К этим явившимся тогда под влиянием настроения мыслям я могу спустя тридцать девять лет добавить только одно: чепуха.

Но позвольте мне продолжить свой рассказ, прерванный приведенными документами. Развод отвратил меня от привычек и догм, свойственных тому времени, самым простым и дерзким образом и был мне чрезвычайно полезен. Я стал быстрее развиваться в качестве прозаика, новая жизнь глубоко повлияла на мои социальные и политические взгляды, и теперь мне предстоит подробно рассказать, какие побуждения и практические шаги определили мое существование в эти решающие годы.

ТОМ ВТОРОЙ[10]10
  Перевод Н. Л. Трауберг.


[Закрыть]

Глава VII
ПРЕПАРИРУЮ САМОГО СЕБЯ
1. Многоголосая фуга

Если у вас нет желания исследовать чей-то эгоизм, не читайте автобиографий. Мне страшно интересна жизнь, воспринятая через себя, иначе бы я не занялся былыми записями и воспоминаниями. Я стал копаться в подзабытых сорокалетней давности перипетиях судьбы не только ради некоего гипотетического читателя, но и для того, чтобы удовлетворить собственное любопытство к жизни и к миру. Роль читателя, мысль об издании важны главным образом для того, чтобы, ощутив присутствие наблюдателя, обосновать и проконтролировать этот процесс. Избежать эгоизма нельзя. За неимением других столь же удобных образцов для препарирования, я – сам себе кролик. Чтобы научно исследовать бытие, у нас есть только наша жизнь, все остальное мы знаем понаслышке.

Основную тему этой книги я изложил во вводной главе, хотя потом она не раз о себе напоминала. Моя автобиография – рассказ о том, как постепенно увеличивалась область моих интересов и как от ограниченности мой ум переходил ко все более широкому образу мысли и, соответственно, все более богатому спектру побудительных мотивов. Я иду от задворок к Космополису; от Атлас-хауса к бремени Атласа{155}. Эта тема появляется и повторяется по-разному – в рассказе о первых прочитанных мною книгах, в истории моего бегства из магазина, в описании моих студенческих пертурбаций и моих попыток увидеть в геологии науку, а в физике – философию. Одинокий искатель приключений, распутывая родственные узы, в которых ему уготовано было появиться на свет, все сознательнее пытается стать гражданином мира. Такую форму обретает его «персона», становясь все четче. Он – индивидуум, вырастающий в осознающего себя и вполне обычного человека своего времени и своей культуры. Он – капля, взятая для образца из переменчивого океана политических мнений.

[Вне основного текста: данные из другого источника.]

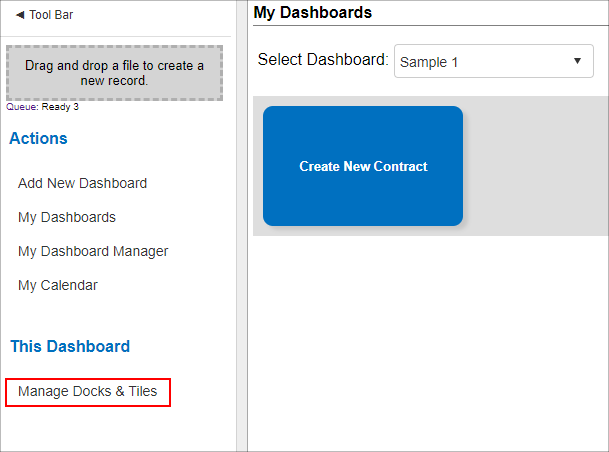The width and height of the screenshot is (609, 452).
Task: Collapse the Tool Bar using the left arrow icon
Action: pyautogui.click(x=20, y=15)
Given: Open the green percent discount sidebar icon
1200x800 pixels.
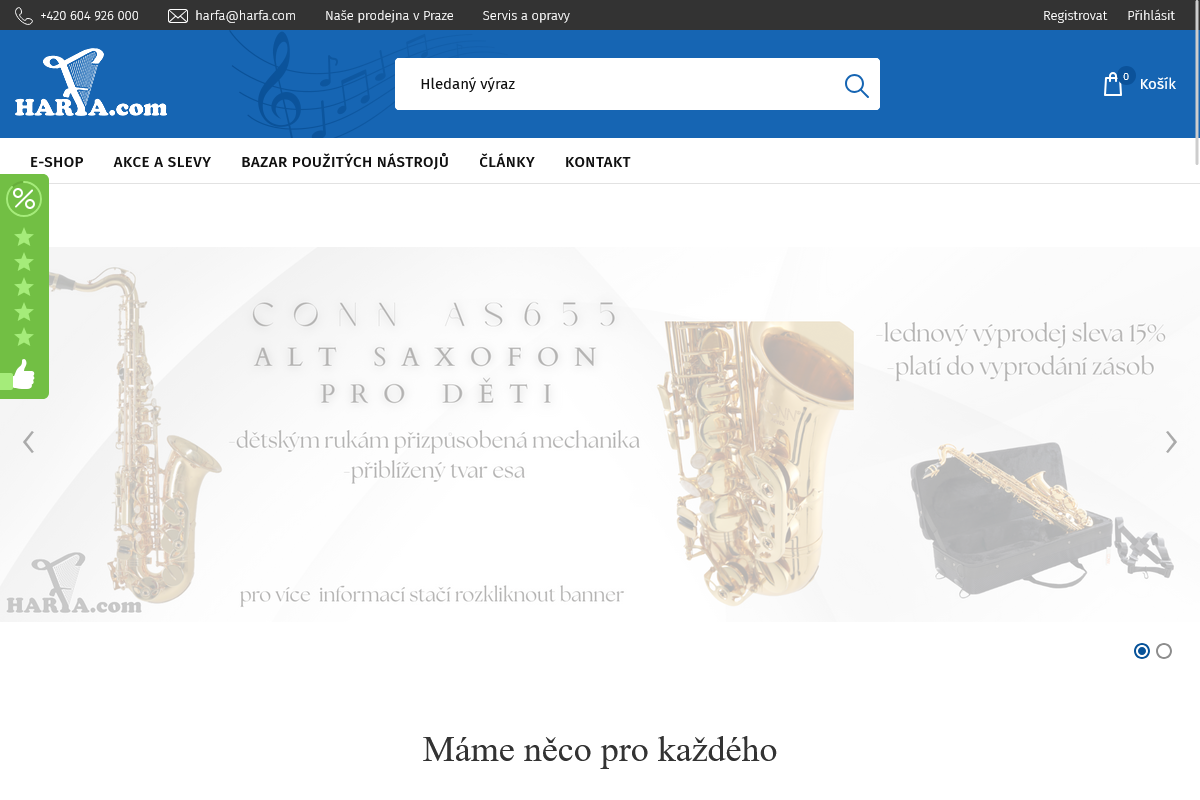Looking at the screenshot, I should [x=22, y=198].
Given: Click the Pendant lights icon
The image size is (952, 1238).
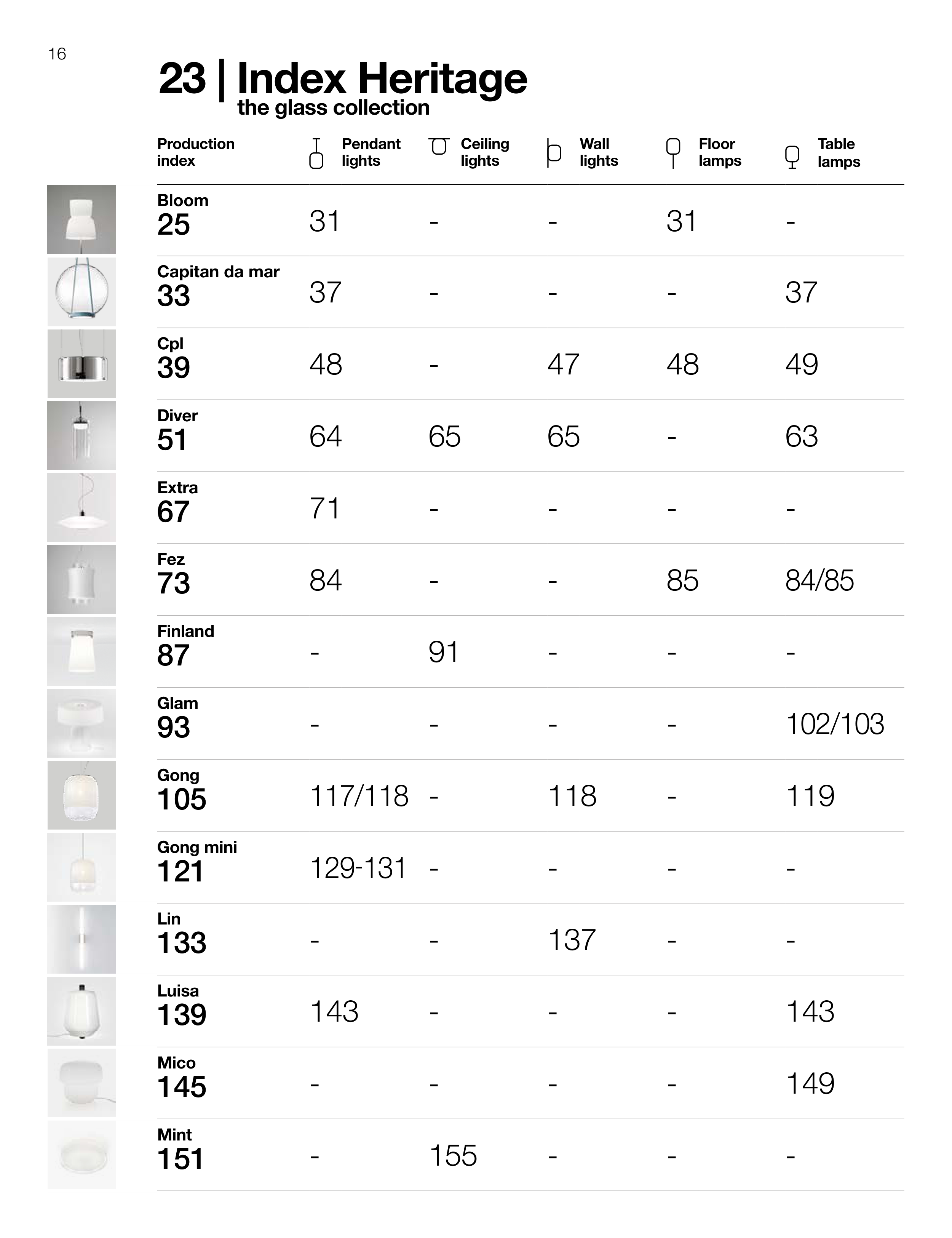Looking at the screenshot, I should (316, 153).
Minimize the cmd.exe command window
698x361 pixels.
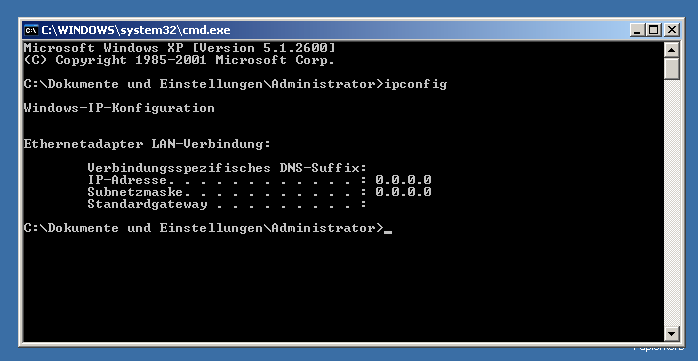tap(637, 30)
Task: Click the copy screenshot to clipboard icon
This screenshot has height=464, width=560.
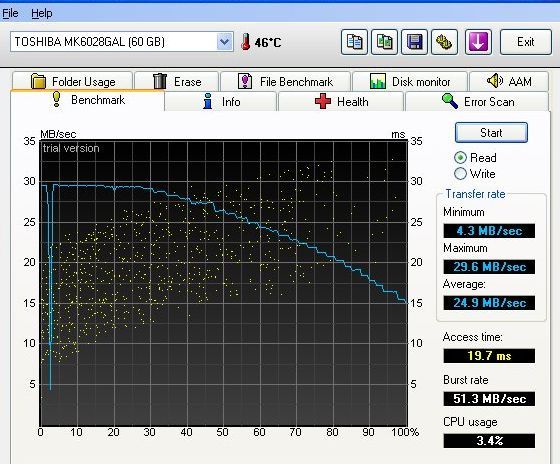Action: 384,42
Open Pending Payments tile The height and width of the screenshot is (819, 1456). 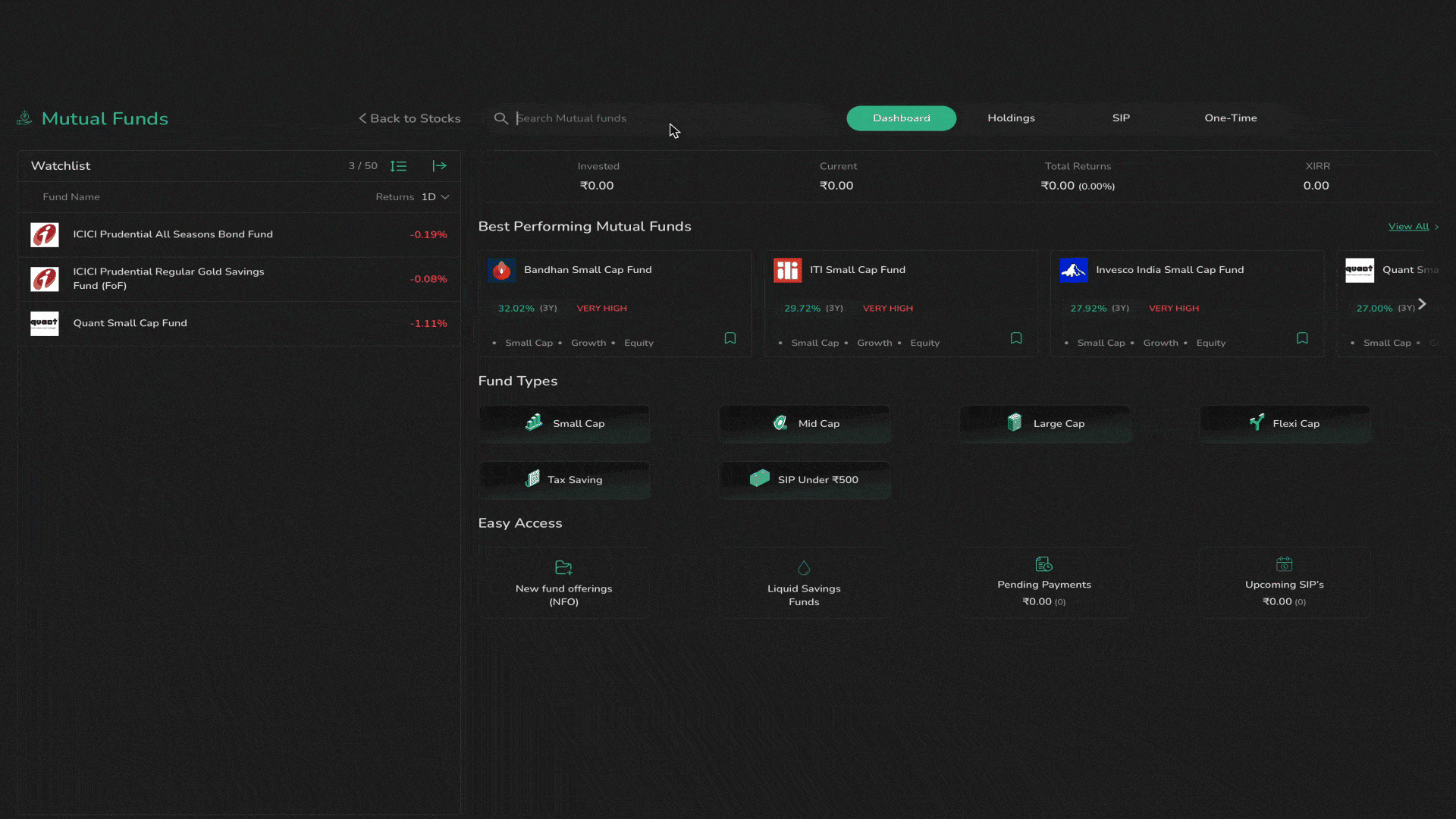click(x=1043, y=583)
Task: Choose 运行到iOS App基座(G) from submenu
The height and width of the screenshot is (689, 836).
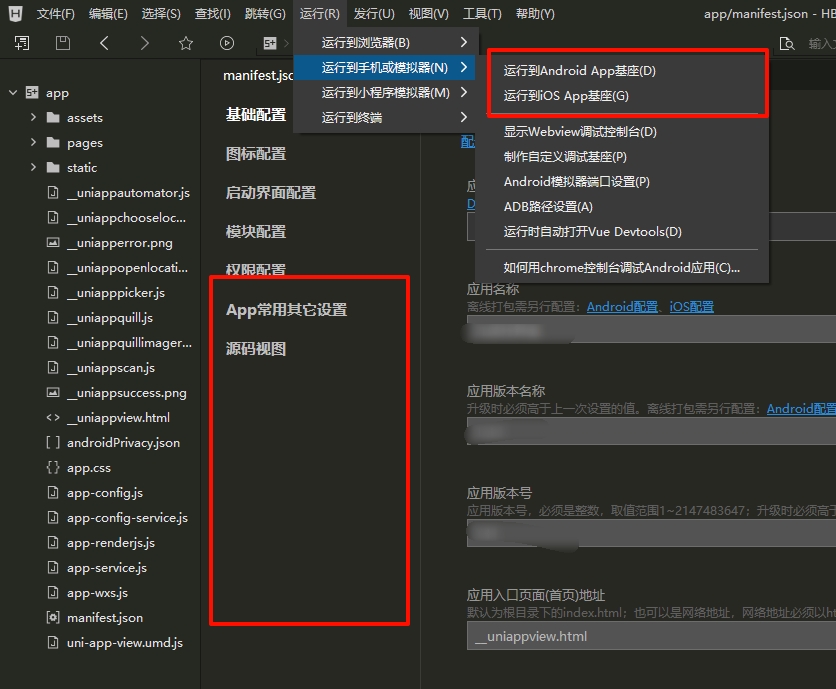Action: (567, 96)
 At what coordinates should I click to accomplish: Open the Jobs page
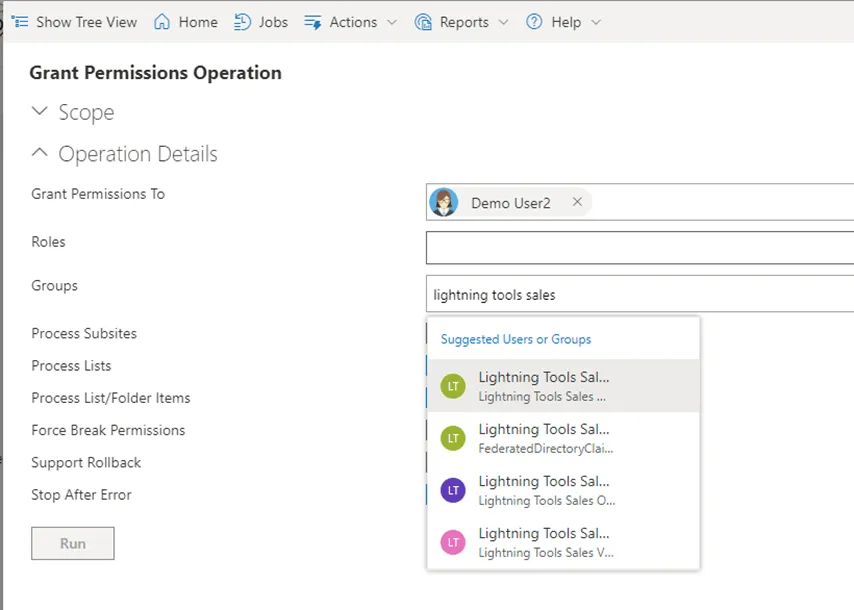[x=261, y=22]
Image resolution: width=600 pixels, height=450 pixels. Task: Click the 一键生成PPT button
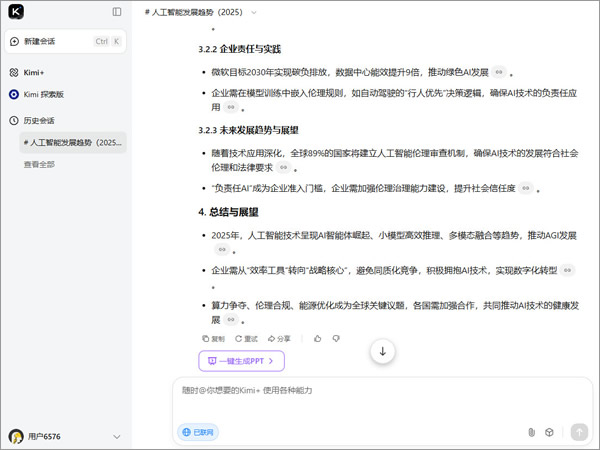click(241, 361)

Однако стремление создать картину мира не было единственной движущей силой в описании моей жизни. Иногда оно даже не было одной из главных сил. Иное восприятие, иные мотивы пересекаются, совпадают или идут вразрез с главной темой. Иногда кажется, что они явственно связаны, углубляя и смысл ее, и цвет или ей противореча, но часто вообще нельзя определить их соотношение. Как и во всех настоящих фугах, правила нарушены и, если судить по строгим канонам, композиция беспорядочна.

Вторая система мотивов, определивших мою судьбу, была система сексуальная. Конечно, она – не единственная. Я расскажу о страхах и тревогах, например – о несомненной клаустрофобии. Болезнь и лечение правого легкого, бесчинства и умиротворение раздавленной почки ввели свои темы, со своими неожиданными последствиями. И все же среди этих обстоятельств главное положение заняли сексуальные комплексы. Я думаю, во всякой честной и полной автобиографии сексуальная тема окажется второй, если не первой. Она подолгу влияет на наше самолюбие, играет важнейшую роль в драматизации нашей «персоны», и отрицать ее невозможно.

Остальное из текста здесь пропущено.